Confused about "set_grad_enabled"

Carsten_Ditzel · February 27, 2019, 3:35pm

I am confused about the following snippet taken from the tutorials about transfer learning.

 for phase in ['train', 'val']:
            if phase == 'train':
                scheduler.step()
                model.train()  # Set model to training mode
            else:
                model.eval()   # Set model to evaluate mode

            running_loss = 0.0
            running_corrects = 0

            # Iterate over data.
            for inputs, labels in dataloaders[phase]:
                inputs = inputs.to(device)
                labels = labels.to(device)

                # zero the parameter gradients
                optimizer.zero_grad()

                # forward
                # track history if only in train
                with torch.set_grad_enabled(phase == 'train'):
                    outputs = model(inputs)
                    _, preds = torch.max(outputs, 1)
                    loss = criterion(outputs, labels)

                    # backward + optimize only if in training phase
                    if phase == 'train':
                        loss.backward()
                        optimizer.step()

                # statistics
                running_loss += loss.item() * inputs.size(0)
                running_corrects += torch.sum(preds == labels.data)

            epoch_loss = running_loss / dataset_sizes[phase]
            epoch_acc = running_corrects.double() / dataset_sizes[phase]

What does the part

  with torch.set_grad_enabled(phase == 'train'):

do? I thought that model.eval() and model.train() is enough to put the model into states in which to save and evaluate backprob information.

How does it compare to requires_grad() ? do the fulfill the same purpose?
Why is the epoch_loss divided by the size of the training set? According to the docs the loss is by default averaged over the batch size (reduction=‘mean’), so why would I divide by the entire data set size in the end?

ptrblck · February 27, 2019, 3:43pm

model.train() and model.eval() change the behavior of some layers. E.g. nn.Dropout won’t drop anymore and nn.BatchNorm layers will use the running estimates instead of the batch statistics. The torch.set_grad_enabled line of code makes sure to clear the intermediate values for evaluation, which are needed to backpropagate during training, thus saving memory. It’s comparable to the with torch.no_grad() statement but takes a bool value.
All new operations in the torch.set_grad_enabled(False) block won’t require gradients. However, the model parameters will still require gradients.
The running_loss will be “de-averaged” by multiplying it with inputs.size(0). Therefore you should divide by the whole dataset length, not the number of batches.

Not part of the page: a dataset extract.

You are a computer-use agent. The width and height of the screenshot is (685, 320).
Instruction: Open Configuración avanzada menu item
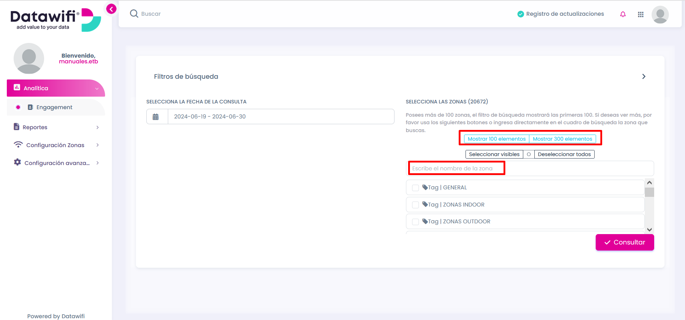pos(56,163)
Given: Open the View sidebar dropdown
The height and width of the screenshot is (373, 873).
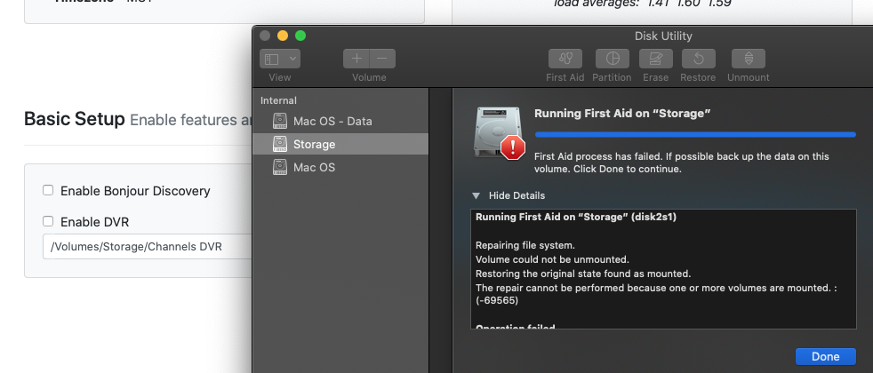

Carsten_Ditzel · February 27, 2019, 3:52pm

thank you for your reply, I see clearer now.

Recarding question 3:

Why would one de-average the loss only to divide later by the entire data set size? for smoothing reasons of the results?
Can the de-averaging also be done by omitting the multiplication with

inputs.size(0)

and setting the reduction parameter to ‘none’ in the loss function initialization?

ptrblck · February 27, 2019, 3:56pm

If your dataset length is not divisible by the batch size, the last batch will contain less samples than all others. Thus taking the averaged loss and divide it by the number of batches will give a a slightly biased result.
You could use sum to get the accumulated loss for debugging purposes. However, I would still recommend to take the mean for the loss for backpropagation, since otherwise e.g. the learning rate will depend on the batch size.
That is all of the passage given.